Document segment: Begin

We are open and transparent about what we do and we are willing to exchange views on NATO with all interested parties.
I think one of the biggest challenges for NATO in Serbia is public diplomacy, since the public does not see how much we do together, and there is still a considerable information-gap. We are open and transparent about what we do and we are willing to exchange views on NATO with all interested parties. We will continue to do our best; our colleagues at NATO Headquarters in Brussels do their very best to explain what NATO is, to engage with Serbian media outlets with the aim of portraying an accurate and factual image of NATO and of our partnership with Serbia. NATO Secretary General Stoltenberg himself is especially attached to Serbia and this is apparent every time he speaks with the Serbian media.
NATO Secretary General Jens Stoltenberg and the President of the Republic of Serbia Aleksandar Vučić in Mladenovac, Serbia at the opening ceremony of the "SRBIJA 18" civilian exercise
When we talk about NATO, not everyone in Serbia is aware that NATO is actually an alliance of 30 democracies. Some of those countries are among the biggest investors and economic partners of Serbia. NATO is Italy, my home country, one of its 12 founding members, NATO is also Canada. NATO is Norway, where our Secretary General Jens Stoltenberg is from. NATO is Greece, where the majority of Serbs take their kids for summer holidays. NATO is Hungary, Germany, Slovakia, Denmark and many other member countries.
We highly respect the Serbian public opinion. Its perceptions and perspectives are a crucial factor for us; and we take them into due account in our daily activities. We fully respect that NATO remains controversial. At the same time the NATO-Serbia partnership is on solid ground and continues to develop, in a transparent, reliable and mutually beneficial fashion. This is the message we want to give to ordinary Serbian citizens.
All in all the relations between Serbia and the Alliance are on a solid ground, they are mutually beneficial and based on mutual respect.

Document segment: End
Listed entries: Begin

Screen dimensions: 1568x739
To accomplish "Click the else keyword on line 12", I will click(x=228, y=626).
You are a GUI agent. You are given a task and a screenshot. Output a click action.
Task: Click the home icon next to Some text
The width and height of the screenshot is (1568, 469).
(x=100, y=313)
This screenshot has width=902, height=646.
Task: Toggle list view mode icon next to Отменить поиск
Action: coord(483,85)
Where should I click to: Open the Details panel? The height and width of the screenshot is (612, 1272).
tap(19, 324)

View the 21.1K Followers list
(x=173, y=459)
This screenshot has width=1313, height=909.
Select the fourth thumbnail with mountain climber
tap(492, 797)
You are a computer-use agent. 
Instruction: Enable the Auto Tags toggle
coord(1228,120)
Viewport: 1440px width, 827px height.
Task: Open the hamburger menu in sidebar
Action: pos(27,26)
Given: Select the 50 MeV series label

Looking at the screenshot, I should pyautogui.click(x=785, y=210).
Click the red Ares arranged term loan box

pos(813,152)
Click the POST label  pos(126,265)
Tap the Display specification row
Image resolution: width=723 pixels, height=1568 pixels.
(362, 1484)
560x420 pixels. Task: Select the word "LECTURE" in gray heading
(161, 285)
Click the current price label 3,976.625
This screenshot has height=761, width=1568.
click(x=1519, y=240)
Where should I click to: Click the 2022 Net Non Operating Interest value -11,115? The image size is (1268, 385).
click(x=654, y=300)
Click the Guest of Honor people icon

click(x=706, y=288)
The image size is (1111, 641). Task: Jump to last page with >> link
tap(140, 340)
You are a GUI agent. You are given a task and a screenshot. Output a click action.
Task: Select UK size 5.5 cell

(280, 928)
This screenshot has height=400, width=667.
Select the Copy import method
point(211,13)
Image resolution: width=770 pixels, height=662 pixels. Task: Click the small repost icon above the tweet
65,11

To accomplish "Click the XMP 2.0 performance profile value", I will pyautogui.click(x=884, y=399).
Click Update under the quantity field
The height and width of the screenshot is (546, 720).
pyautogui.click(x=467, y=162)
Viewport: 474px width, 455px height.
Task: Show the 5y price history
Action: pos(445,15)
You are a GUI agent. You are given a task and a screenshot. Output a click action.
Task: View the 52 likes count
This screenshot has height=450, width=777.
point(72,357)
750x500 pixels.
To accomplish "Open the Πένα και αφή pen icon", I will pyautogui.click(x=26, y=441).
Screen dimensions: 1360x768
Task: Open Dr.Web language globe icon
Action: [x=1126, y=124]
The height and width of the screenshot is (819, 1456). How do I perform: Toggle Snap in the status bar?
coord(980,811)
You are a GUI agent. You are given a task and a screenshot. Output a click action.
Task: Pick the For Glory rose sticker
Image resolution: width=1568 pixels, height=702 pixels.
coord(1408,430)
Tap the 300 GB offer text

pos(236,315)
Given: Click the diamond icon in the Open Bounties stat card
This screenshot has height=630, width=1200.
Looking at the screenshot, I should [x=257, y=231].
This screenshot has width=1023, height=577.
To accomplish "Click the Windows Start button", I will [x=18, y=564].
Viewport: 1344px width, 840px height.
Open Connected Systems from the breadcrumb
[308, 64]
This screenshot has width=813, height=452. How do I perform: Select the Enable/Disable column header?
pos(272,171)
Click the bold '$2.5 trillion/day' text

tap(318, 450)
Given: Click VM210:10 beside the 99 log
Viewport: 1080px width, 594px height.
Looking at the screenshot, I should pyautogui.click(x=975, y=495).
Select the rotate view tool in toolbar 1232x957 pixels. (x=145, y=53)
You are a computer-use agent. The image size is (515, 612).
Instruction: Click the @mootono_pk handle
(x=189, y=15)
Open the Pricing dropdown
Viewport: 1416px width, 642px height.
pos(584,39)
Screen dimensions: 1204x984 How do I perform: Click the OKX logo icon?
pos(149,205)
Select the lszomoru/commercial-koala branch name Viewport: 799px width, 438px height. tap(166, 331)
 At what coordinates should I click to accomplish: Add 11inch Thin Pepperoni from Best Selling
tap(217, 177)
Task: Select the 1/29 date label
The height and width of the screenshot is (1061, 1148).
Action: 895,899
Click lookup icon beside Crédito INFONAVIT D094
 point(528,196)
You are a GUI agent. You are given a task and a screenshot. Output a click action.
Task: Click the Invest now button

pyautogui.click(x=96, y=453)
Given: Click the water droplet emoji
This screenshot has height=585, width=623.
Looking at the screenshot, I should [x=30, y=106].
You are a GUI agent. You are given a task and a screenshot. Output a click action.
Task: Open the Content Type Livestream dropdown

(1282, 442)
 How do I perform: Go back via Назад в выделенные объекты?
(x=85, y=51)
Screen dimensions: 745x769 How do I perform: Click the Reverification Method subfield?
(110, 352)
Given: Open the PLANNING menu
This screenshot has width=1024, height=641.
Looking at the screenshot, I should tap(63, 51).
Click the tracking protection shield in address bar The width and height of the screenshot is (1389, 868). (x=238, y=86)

Listed entries: End

To do:
Update the part of the NATO-Serbia text that opens with "We highly respect" and closes with "ordinary Serbian citizens.", writing "divisive" where it has "controversial".

Response box:
We highly respect the Serbian public opinion. Its perceptions and perspectives are a crucial factor for us; and we take them into due account in our daily activities. We fully respect that NATO remains divisive. At the same time the NATO-Serbia partnership is on solid ground and continues to develop, in a transparent, reliable and mutually beneficial fashion. This is the message we want to give to ordinary Serbian citizens.